35. Newly redesignated § 3.14 is amended as follows:
a. In paragraph (c) introductory text, by removing the citation “§ 3.16 of this subpart” and adding the citation “§ 3.17” in its place;
b. In paragraph (d), by removing the citation “§ 3.14 of this subpart” and adding the citation “§ 3.15” in its place; and
c. In paragraph (e) introductory text:
i.
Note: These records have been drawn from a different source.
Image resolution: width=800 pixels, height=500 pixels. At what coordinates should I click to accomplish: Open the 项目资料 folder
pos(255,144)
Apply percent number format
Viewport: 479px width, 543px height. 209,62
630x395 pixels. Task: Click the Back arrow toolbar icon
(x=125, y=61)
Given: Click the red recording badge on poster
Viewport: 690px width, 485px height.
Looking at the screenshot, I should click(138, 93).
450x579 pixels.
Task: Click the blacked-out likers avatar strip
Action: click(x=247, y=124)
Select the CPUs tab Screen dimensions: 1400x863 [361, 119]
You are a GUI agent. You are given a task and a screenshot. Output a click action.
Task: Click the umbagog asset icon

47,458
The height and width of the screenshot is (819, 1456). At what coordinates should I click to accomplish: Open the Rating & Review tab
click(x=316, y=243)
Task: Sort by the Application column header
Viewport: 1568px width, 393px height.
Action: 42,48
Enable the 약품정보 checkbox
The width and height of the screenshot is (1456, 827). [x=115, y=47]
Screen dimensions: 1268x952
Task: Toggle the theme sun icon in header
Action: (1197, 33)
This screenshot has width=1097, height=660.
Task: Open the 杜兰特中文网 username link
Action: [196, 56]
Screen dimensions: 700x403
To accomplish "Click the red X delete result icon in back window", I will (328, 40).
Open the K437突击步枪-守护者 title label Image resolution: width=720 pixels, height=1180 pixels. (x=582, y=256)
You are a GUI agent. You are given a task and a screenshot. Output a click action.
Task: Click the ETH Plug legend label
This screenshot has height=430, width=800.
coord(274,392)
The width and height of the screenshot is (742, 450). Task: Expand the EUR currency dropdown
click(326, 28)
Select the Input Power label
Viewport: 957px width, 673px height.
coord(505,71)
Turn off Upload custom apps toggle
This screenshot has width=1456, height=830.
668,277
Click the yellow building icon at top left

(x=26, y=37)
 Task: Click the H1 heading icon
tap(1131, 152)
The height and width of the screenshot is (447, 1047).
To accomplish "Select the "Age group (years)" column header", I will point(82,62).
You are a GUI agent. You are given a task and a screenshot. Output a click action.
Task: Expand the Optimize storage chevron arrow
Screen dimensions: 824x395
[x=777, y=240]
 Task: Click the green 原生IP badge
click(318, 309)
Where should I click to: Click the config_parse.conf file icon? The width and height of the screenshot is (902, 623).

In the first sentence, by removing the citation “§§ 3.18 and 3.19 of this subpart” both times it appears and adding the citation “§§ 3.19 and 3.20” in its place; and
ii. In the second sentence, by removing the citations “§ 3.18” and “§ 3.19” and adding the citations “§ 3.19”and “§ 3.20” in their place, respectively.
36. In newly redesignated § 3.15, paragraph (h) is amended by removing the citation “§ 3.13(c)” and adding the citation “§ 3.14(c)” in its place.
37. In newly redesignated § 3.17, paragraph (a) is amended by removing the citation “§ 3.13(c) of this subpart” both times they appear and adding the citation “§ 3.14(c)” in its place.
38. Newly redesignated § 3.18 is amended as follows:
a. In paragraph (a), by removing the citation “§ 3.15(e)” and adding the citation “§ 3.16(e)” in its place;
b. In paragraph (b), by removing the citation “§ 3.15(d)” and adding the citation “§ 3.16(d)” in its place; and
c. In paragraph (d), by removing the citation “§ 3.14(b) of this subpart” and adding the citation “§ 3.15(b)” in its place, and by removing the citation “§ 3.6 or § 3.14 of this subpart” and adding the citation “§§ 3.6 or 3.15” in its place.
39. In newly redesignated § 3.19, paragraph (f) is amended by removing the citation “§ 3.13(f) of this subpart” and adding the citation “§ 3.14(f)” in its place.
40. Newly redesignated § 3.20 is amended as follows:
a. In paragraph (a)(1), by removing the citation “§ 3.18(d) of this subpart” and adding the citation “§ 3.19(d)” in its place; and
b. In paragraph (a)(3), by removing the citation “§ 3.13(e)” and adding the citation “§ 3.14(e)” in its place, and by removing the citation “§ 3.18(d) of this subpart” and adding the citation “§ 3.19(d)” in its place.
41. Section 3.61 is amended as follows:
a. In paragraph (b), by removing the word “specie” and adding the word “species” in its place; and
b. In paragraph (f), by removing the word “works” and adding the word “words” in its place.
42. Section 3.78 is amended by revising the section heading to read as follows:
43. In § 3.110, paragraph (a) is amended by removing the words “it is determined that” immediately after the words “Animals without a known medical history must be isolated until”.
44. Section 3.111 is amended by removing the word “regional” in footnote 14.
Done in Washington, DC, this 15th day of March 2019.
Greg Ibach,
Under Secretary for Marketing and Regulatory Programs.